Changement radical avec Protomartyr sur la petite scène ! C’est pour ainsi dire du bruit, en continu, qu’ils envoient. Grosso modo, c’est insupportable. « On se croirait au Hellfest de Clisson » lance un festivalier. À entendre plutôt qu’à écouter ; et de loin, donc. Le temps de dévorer un plat thaï ou une excellente part de pizza cuite au feu de bois – car oui, il y a un tas de bonnes choses à déguster sur le site… même si c’est un peu cher pour les jeunes bourses.
C’est ensuite aux revenants de Slowdive que va incomber la lourde tâche d’assurer le dernier set avant le concert tant attendu de Portishead. N’ayant pas commis de nouvel album depuis… 1995, le groupe de Reading, qui se reforme pour une tournée, entend reprendre les compositions avec lesquelles ils ont bâti leur influence dans le milieu shoegaze-dream pop, mais également essuyé des critiques peu avantageuses. Un retour qui suscite quelques réserves. Pourtant, le quintet mené par Neil Halstead et Rachel Goswell offre une bien belle prestation, sage certes, mais sensiblement envoûtante. Guitares éthérées, mélodies mélancoliques et aériennes… il y a comme un brin de magie dans l’air du soir, qui s’épanouit au fur et à mesure que la nuit tombe ; le public – fan de la première heure ou non – est prompt à applaudir.

## DONNÉES ENREGISTRÉES
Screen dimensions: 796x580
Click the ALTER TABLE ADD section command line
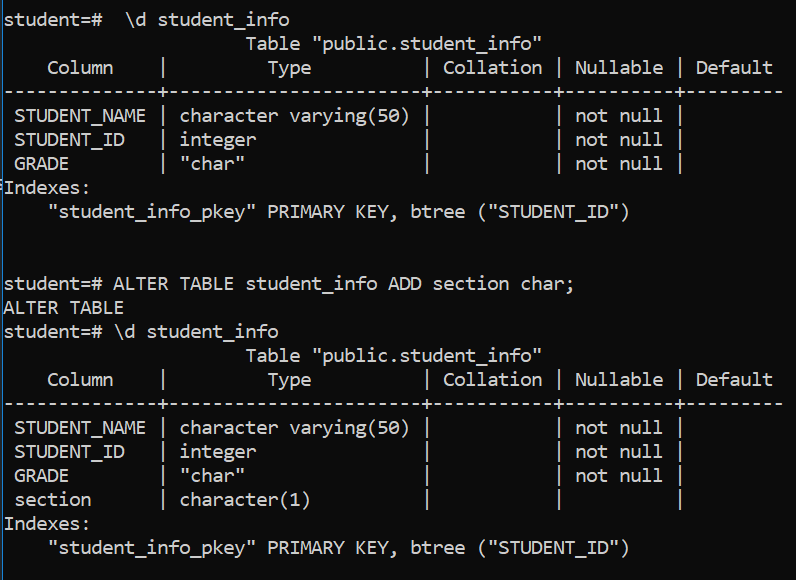point(344,284)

## EXERCICES À FAIRE
(1) Recopiez le passage du compte rendu du festival de « Changement radical avec » à « les jeunes bourses. ».
(2) D’après le compte rendu du festival, qui mène le quintet Slowdive ?
Ces données n’ont aucun lien avec le compte rendu du festival.

## CORRIGÉ DES EXERCICES
(1)
Changement radical avec Protomartyr sur la petite scène ! C’est pour ainsi dire du bruit, en continu, qu’ils envoient. Grosso modo, c’est insupportable. « On se croirait au Hellfest de Clisson » lance un festivalier. À entendre plutôt qu’à écouter ; et de loin, donc. Le temps de dévorer un plat thaï ou une excellente part de pizza cuite au feu de bois – car oui, il y a un tas de bonnes choses à déguster sur le site… même si c’est un peu cher pour les jeunes bourses.

(2) Neil Halstead et Rachel Goswell.